Jugar a los tragamonedas implica en primer lugar (y tal vez en todos los lugares…) tener mucha suerte. Esta es una de las razones principales por las que las máquinas tragamonedas se diferencian de otros juegos de casino y apuestas como el poker o el blackjack, donde aplicando una estrategia previamente definida puede superarse el margen de la casa. En el caso del blackjack, el jugador puede ganar algo más si sabe, por ejemplo, contar las cartas durante el juego.
Sin embargo, si el jugador de tragamonedas quiere ganar y no tiene la suerte de su lado, el único medio que encontrará para su fin es hacer trampa. Y para empeorar la situación del que juega a los tragamonedas, las máquinas tragamonedas actuales han mejorado con respecto a las que existían hace algunos años, volviéndose cada vez más seguras. Esto se debe a los sucesivos intentos de hacer trampa, como por ejemplo, provocar un cortocircuito para que la máquina tragamonedas pague un premio. Hoy en día este tipo de acciones tramposas para ganar jugando a los tragamonedas, se impide a través de un sistema que cuando detecta un cortocircuito, hace que la máquina se apague.
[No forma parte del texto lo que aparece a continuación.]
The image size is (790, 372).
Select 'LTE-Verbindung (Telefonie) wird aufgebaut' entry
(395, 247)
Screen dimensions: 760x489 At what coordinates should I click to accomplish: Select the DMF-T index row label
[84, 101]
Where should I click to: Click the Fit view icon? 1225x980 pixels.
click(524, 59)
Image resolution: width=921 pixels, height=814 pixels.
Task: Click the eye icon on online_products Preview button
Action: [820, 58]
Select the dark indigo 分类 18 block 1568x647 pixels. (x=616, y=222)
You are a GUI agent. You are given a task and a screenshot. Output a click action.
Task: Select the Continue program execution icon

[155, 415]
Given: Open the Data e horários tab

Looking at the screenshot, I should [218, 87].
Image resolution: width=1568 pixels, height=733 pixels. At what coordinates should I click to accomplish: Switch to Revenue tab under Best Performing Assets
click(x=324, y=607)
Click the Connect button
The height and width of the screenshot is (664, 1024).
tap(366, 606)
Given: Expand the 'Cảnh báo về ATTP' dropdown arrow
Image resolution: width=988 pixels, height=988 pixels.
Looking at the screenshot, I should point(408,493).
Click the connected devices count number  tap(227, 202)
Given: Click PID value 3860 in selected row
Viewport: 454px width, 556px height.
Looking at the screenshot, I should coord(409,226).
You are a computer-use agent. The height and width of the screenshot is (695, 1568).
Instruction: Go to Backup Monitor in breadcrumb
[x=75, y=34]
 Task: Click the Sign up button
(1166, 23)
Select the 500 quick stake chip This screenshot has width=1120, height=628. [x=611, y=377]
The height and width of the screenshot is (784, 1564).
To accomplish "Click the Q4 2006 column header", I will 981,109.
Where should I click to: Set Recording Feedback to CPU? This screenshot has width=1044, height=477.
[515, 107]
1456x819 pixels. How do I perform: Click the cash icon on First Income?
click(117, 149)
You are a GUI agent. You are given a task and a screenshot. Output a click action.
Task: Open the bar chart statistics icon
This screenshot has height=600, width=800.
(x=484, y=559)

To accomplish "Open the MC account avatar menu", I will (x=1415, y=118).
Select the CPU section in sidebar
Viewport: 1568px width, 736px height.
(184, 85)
Actualmente los robos y asaltos a máquinas tragamonedas también están prevenidos con las cámaras de vigilancia que hay puestas en las salas de juegos y establecimientos de apuestas.
Si bien aplicar un método para jugar y ganar más, está permitido en todos los casinos (aunque a veces en blackjack se echa a los contadores de cartas), el problema es que no es nada factible la posibilidad de encontrar un método estable para ganar en las máquinas tragamonedas. Lo que sí es ilegal (y no hay como argumentar en contra) es manipular los propios instrumentos con los que se juega, es decir, las máquinas tragamonedas.
Como consecuencia de la impotencia que sienten muchos jugadores de tragamonedas para llevar a cabo un plan de victoria, la utilización de las "monedas de la suerte" se ha convertido en una de las típicas costumbres entre los jugadores de slots.
El uso de talismanes y amuletos de la suerte para que nos acompañen en duros momentos o difíciles de superar, ha de ser, sin lugar a duda, algo milenario.
Según cuentan algunos expertos, la tradición de arrojar monedas a fuentes, estanques de agua o similares, es tan antigua como el imperio romano, donde nació relacionada a pedidos que se hacían a los dioses y el más allá. Se arrojaban distintos objetos, según de qué índole era la solicitud, pero cuando eran monedas las que se lanzaban al agua, claramente el lanzador estaba solicitando una mejora de sus financias.
Ya sea con una moneda de la suerte o un método recientemente ideado para ganar en los tragamonedas, esperemos que esta reflexión acerca de cómo es posible (o no) ganar jugando a los tragamonedas te haya sido de utilidad. De todos modos, éxito en tu juego de tragamonedas!